Listed entries:
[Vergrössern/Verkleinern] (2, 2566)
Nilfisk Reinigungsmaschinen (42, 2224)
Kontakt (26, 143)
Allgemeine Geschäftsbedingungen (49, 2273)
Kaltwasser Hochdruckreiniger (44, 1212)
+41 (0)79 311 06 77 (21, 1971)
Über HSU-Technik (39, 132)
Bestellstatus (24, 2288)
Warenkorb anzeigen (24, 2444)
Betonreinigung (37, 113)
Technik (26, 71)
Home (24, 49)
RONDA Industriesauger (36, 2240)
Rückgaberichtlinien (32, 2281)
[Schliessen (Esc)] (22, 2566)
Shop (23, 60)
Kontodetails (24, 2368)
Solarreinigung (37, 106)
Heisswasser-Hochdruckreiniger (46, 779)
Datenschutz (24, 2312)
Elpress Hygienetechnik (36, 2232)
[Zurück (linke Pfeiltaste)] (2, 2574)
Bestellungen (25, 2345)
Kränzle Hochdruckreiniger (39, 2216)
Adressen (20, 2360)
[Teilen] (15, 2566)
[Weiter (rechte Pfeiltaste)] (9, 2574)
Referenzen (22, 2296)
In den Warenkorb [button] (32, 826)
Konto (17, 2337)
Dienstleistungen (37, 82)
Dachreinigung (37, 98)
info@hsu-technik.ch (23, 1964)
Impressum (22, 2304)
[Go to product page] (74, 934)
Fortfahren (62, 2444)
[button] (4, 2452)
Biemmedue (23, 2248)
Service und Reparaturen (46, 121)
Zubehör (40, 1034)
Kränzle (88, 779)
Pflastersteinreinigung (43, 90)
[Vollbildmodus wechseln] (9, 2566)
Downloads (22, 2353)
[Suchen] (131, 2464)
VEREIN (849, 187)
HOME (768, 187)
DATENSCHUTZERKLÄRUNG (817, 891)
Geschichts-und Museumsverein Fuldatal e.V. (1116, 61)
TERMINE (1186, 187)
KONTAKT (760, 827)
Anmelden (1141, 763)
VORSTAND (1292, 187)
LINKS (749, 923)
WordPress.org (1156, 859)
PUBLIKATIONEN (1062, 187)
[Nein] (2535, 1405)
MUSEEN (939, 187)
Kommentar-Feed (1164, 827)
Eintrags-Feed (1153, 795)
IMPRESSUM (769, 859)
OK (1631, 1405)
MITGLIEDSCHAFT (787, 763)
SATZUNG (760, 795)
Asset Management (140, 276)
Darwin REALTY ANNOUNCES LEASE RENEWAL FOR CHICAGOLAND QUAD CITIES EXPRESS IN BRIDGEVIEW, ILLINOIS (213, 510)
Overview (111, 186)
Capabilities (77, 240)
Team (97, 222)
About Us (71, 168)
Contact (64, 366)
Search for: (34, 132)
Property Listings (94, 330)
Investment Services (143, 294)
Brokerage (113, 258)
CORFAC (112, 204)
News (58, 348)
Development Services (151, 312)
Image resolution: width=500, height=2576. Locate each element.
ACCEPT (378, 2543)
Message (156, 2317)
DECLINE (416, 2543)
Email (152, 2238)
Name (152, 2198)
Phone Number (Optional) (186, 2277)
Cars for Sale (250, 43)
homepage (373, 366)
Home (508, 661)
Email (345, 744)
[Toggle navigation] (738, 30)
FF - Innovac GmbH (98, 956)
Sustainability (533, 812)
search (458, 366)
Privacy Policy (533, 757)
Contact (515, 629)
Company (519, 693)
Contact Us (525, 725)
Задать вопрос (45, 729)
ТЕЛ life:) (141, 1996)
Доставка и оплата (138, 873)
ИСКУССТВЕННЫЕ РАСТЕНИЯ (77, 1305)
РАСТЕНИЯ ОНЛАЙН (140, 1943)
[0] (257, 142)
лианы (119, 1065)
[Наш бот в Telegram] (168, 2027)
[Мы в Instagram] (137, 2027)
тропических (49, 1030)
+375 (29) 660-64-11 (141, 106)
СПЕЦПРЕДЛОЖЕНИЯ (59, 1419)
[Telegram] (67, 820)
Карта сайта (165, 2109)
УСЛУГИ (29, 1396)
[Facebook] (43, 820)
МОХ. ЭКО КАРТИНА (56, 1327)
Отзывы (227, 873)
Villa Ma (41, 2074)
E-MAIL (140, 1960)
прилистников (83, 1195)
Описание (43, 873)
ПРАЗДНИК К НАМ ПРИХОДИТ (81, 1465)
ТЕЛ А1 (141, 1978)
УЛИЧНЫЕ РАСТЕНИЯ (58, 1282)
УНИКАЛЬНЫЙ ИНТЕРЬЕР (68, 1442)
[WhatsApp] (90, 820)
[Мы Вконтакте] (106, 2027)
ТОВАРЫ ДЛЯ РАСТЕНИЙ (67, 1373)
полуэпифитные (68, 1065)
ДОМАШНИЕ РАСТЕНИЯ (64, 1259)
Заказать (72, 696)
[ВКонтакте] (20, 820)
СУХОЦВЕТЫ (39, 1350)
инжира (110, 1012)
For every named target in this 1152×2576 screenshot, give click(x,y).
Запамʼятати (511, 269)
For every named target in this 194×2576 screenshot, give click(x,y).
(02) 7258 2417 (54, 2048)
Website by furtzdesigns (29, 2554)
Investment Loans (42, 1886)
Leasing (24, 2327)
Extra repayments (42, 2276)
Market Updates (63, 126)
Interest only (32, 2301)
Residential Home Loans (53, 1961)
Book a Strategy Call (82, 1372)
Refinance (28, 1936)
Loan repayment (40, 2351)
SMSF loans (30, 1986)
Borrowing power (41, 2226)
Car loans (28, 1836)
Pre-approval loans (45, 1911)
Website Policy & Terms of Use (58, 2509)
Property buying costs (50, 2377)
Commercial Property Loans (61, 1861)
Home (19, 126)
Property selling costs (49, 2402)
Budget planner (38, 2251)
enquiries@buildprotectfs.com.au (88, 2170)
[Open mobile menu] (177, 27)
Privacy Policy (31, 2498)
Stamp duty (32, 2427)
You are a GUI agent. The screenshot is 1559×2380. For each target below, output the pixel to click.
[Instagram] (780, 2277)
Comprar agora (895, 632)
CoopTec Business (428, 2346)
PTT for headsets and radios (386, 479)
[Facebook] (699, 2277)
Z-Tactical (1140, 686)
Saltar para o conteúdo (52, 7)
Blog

Task prompt: Report how many lines in the material above include "target", and give no other words.

Exercise answer: 3